One possible way could be traversing the array of binary strings and calculating the cost for each level while the array is already arranged in the correct order. The correct order should be when the Strings are already sorted i.e. 001, 010, 111 as in case of the above test case. Traversing the arrays in this order and summing up the cost for each level gives the correct answer.
Also, the sort method in java works fine to sort these Binary Strings before running a loop on the array to sum up cost for each level.
Arrays.sort(weapons);
This approach work fine for some of the test cases, however more than half of the test cases are still failing and I can't understand whats wrong with my logic.
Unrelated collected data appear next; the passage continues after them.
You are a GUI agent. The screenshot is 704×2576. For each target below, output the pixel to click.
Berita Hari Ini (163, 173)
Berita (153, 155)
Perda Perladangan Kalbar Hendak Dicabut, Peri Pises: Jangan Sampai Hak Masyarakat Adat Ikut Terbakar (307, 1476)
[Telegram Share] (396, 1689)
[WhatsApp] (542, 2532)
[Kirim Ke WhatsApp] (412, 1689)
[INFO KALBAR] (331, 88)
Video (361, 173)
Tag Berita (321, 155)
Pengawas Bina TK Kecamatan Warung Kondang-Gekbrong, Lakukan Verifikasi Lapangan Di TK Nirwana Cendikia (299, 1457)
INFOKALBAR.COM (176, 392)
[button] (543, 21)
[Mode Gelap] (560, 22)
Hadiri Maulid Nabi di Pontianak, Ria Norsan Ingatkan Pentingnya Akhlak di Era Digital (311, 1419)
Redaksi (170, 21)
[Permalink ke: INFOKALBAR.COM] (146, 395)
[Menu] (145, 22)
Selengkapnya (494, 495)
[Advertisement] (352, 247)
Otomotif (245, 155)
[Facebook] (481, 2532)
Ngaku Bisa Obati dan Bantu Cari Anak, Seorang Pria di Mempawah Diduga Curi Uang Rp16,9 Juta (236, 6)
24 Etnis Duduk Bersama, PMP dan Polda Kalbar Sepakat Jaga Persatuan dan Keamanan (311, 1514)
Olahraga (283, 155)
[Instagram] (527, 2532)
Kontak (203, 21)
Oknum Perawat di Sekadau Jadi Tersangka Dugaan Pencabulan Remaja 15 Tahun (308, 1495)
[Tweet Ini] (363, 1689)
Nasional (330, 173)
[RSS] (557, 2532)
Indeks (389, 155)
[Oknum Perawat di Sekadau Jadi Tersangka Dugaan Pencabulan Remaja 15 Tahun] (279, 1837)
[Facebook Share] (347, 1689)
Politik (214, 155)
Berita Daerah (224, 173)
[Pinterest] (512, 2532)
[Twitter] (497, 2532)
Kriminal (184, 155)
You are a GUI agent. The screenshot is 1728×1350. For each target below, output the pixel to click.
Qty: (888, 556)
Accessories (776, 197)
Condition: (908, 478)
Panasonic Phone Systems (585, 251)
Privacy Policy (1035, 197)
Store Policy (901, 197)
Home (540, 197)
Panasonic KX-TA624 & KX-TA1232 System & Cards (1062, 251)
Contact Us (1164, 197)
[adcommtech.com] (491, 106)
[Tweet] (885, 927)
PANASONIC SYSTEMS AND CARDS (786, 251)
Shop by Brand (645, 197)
I am using bitwise operators to calculate the number of weapons needed at each level and returning their square.
Unfortunately, I cannot see the test cases that are failing. Any help is greatly appreciated.
This can be solved by dynamic programming.
The state will be the bit mask of weapons we currently own.
The transitions will be to try clearing each of the n possible levels in turn from the current state, acquiring the additional weapons we need and paying for them.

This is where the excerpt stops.